海外酒場事情

老舗「蓮香楼」の飲茶を食べ比べ、本場の広州より香港の方が心躍る理由

文/写真:中村 正人 02.21.2019

先日、香港を訪ねる機会があったので、以前に何度か足を運んだ老舗の飲茶に行くと、昔ながらの雰囲気を残していた。数日後、中国の広州で同名の飲茶を訪ねてみると、ずいぶん雰囲気が違った。この違いは何だろう。その昔「食在広州(食は広州にあり)」と言われたが、いつからか「食在香港」と言われるようになった。今回はお酒の話は出てこないが、香港と広州の飲茶食べ比べの話をしたい。

香港に行ったら食べたいものがふたつある。飲茶とワンタン麺だ。路地裏にあるような庶民的な店がいい。できたてのカニシュウマイ(蟹皇蒸焼賣)やエビ入り蒸し餃子(鮮蝦餃)、チャーシュー飯(叉焼飯)がたまらない。淡い広東風だしのスープに浸かったぷりぷりのエビワンタンもそう。それを食べるだけのために香港に行ってもいいと思ってしまう。

飲茶が運ばれ、籠のふたを開けた瞬間、心が躍る

だから、香港に来て初日から駆け込んだのが、香港島セントラルにある飲茶の老舗「蓮香楼(リンヒョンラウ)」だった。香港島と九龍を結ぶスターフェリーのターミナルから陸橋を渡り、坂道を少し歩くと、小さな門構えが見えてくる。

香港の「蓮香楼」はウェリントンストリート(威靈頓街)にある

いまでは香港でも数少なくなったといわれるワゴン式の飲茶が楽しめる店だ。お昼どきをかなり過ぎていたせいか、店内はそこそこの混みぐあいだが、すぐに席に着くことができた。地元の人と観光客がほどよく混じり合っているが、昔ながらの気のおけない雰囲気が残っていて心地よい。返還前から変わらない風景である。

丸テーブルを囲み、飲茶を楽しむ人たち。
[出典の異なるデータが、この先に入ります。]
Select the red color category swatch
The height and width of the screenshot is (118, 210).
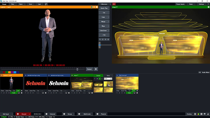coord(3,72)
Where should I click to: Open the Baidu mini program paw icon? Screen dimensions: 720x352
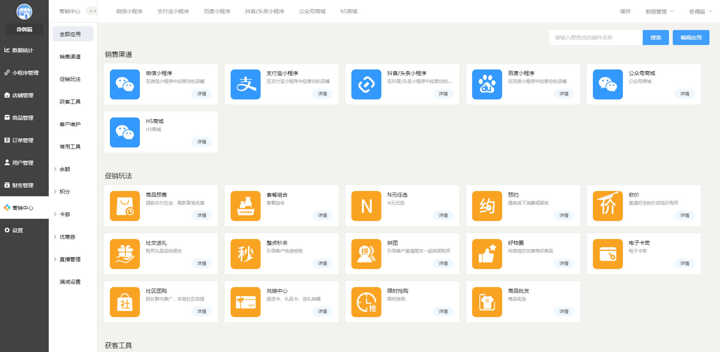(487, 84)
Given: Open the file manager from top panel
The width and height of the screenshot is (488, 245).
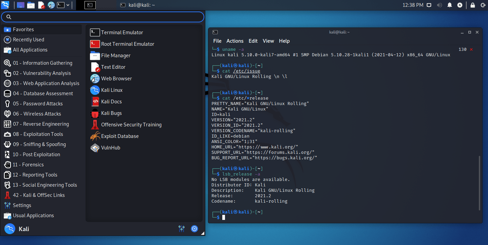Looking at the screenshot, I should click(31, 5).
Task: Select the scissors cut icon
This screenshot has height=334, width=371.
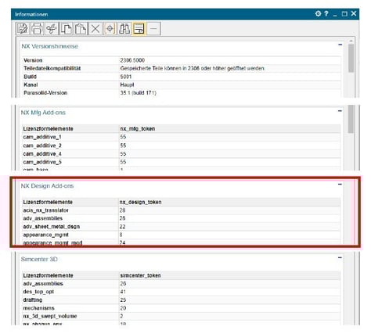Action: 51,28
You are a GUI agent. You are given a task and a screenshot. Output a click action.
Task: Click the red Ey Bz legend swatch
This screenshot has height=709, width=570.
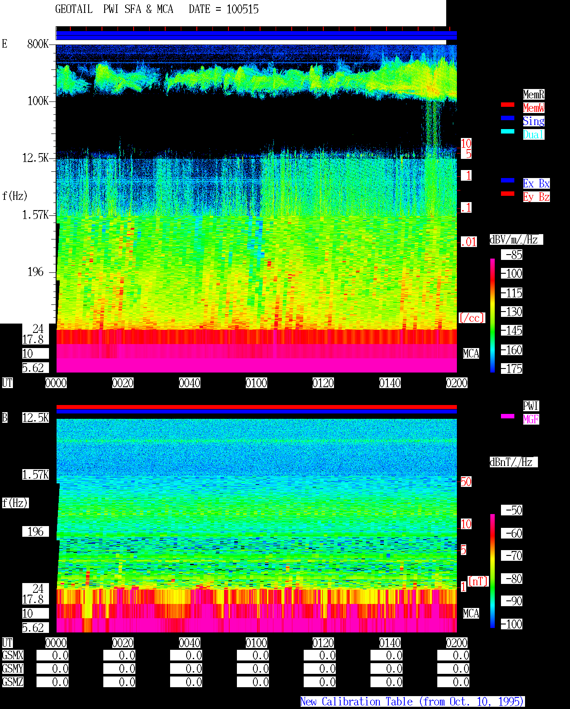(508, 194)
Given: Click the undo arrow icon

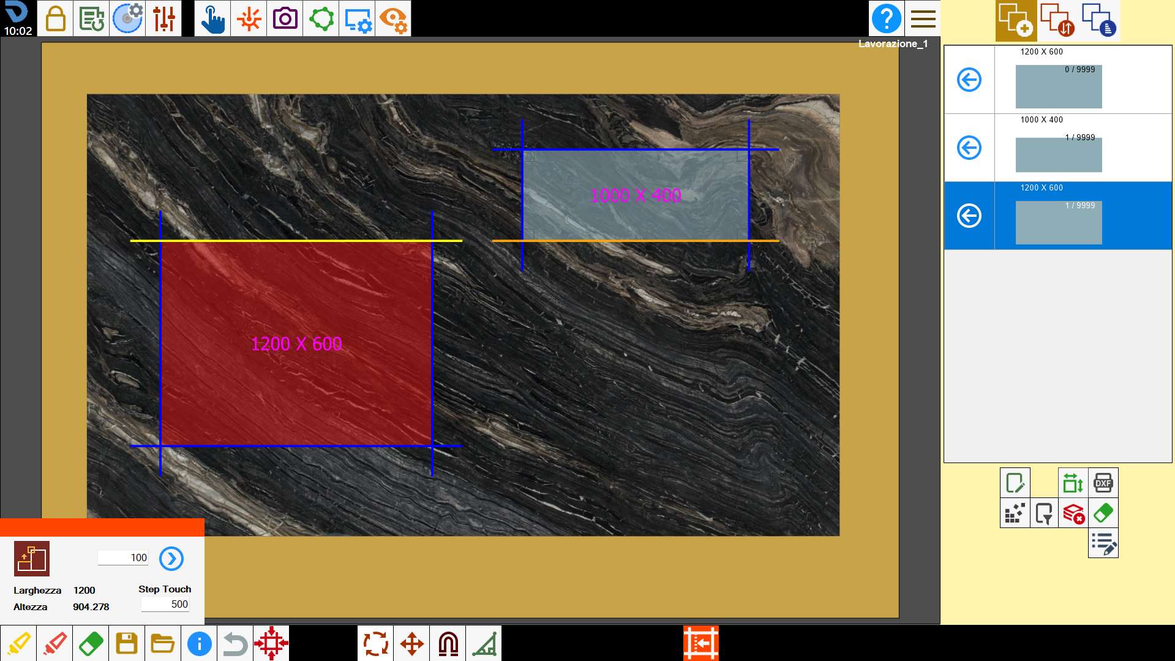Looking at the screenshot, I should point(235,643).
少々うるさい歓談の声もここでは気にならない

お茶を注文し、座っていると、ワゴンを押したおばさんが近づいてくる。籠のふたが開けられる瞬間に心が躍る。ところが、目当てにしていたカニシュウマイは見当たらない。聞くと、売り切れとのこと。この店は朝6時から開いているが、点心が売り切れ次第店を閉めるという。遅くとも、午後4時で閉店なのだ。なんと気ままな営業方針だろう。

ワゴンが来たので、席を立ち、籠の中を覗く客たち

仕方なく、ワゴンに残っていたチャーシュー饅(叉焼包)をいただくことに。ちょっと物足りないので、周囲のテーブルを見渡すと、家族でチャーシュー飯を食べている人たちがいた。チャーシューかぶりだが、煮豚とローストは別だ。注文することにした。

甘めのソースで煮た豚肉入りチャーシュー饅(叉焼包)。具の中身が顔を出す無造作な包み方に特徴あり

正解だった。照りのあるロースト豚がごろんと白飯の上に載っている、この感じがいい。甘くて香ばしい豚の脂身は相当なものだが、濃い目のプーアール茶(普洱茶)があれば、問題なくいける。実際、飲茶に行くと、なぜこんなにガブガブとお茶が飲めてしまうのか、不思議である。

色艶のいいロースト豚にはほどよい甘みの利いたタレが塗られている

香港ではワンタン麺屋にも足を運んだ。スープには大きく2種類、清湯と呼ばれる澄まし系の醤油味と、白湯と呼ばれる潮州系のまろやかな白濁スープがある。麺も種類があり、選ぶのに困るときもあるが、個人的には定番の生麺が気に入っている。そして、何よりワンタンの味が店によって違うので、食べ歩きしたくなる。